Colombia is conducting a military surge to fight gang violence, a conflict fueled by rising production of cocaine.
It's formed a unit 14,000 strong just for one province, Norte de Santander, along the border with Venezuela.
It's become Colombia's epicenter of conflict.
Violence there has surged and the enemies this unit aims to fight often hop the border.
General Fabio Caro is the unit’s commander.
"We are going to intensify special operations, offensive operations and also territorial control against the drug trafficking chain. We will use all the available capabilities that the Colombian state has given to the Public Force to fight everything that wants to harm the State and the Colombian people."
Colombia hopes the military strategy will be a roadmap for pacifying other parts of the country.
After a long civil war, battles are now fractured locally between criminals and transnational guerrillas, who fight for control of rising coca production.
General Luis Fernando Navarro is the head of Colombia's armed forces.
He says that when the gangs are threatened, they strike and flee across the border to Venezuela, where they’re protected from bombing raids.
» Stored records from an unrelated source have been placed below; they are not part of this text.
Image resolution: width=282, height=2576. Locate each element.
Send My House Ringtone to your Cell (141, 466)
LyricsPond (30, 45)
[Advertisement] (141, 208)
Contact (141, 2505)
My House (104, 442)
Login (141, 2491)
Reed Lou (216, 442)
“This obviously makes it difficult to fight them, it makes it complicated and in addition, Venezuela’s armed forces are not fighting them."
Caracas denies responsibility, saying Colombia's right-wing 'oligarchy' fails to curb armed groups as a deliberate way to destabilize Venezuela, ruled by leftists.
However, activists say a new military unit isn't the right approach when locals have little else to live off of but coca farming and that without anti-poverty measures, or a substitute for coca, boots on the ground mean little.
Director of NGO Fundacion Progresar, Wildredo Cañizares, says it’s indefensible that murders, mass killings, displacement and drug trafficking continue, despite a large, long-term military presence in the province.
"We are a department where, throughout our whole life, there has been a constant militarization of the territory and it has not yielded any results. Nowadays, we are worse than 5, 15 and 20 years ago. It is proven that insisting on militarization of the territory as the only solution has been a failure."
Authorities insist the security strategy will be backed up by social programs.
The provincial governor has promised $8 million to encourage production of cacao and not coca.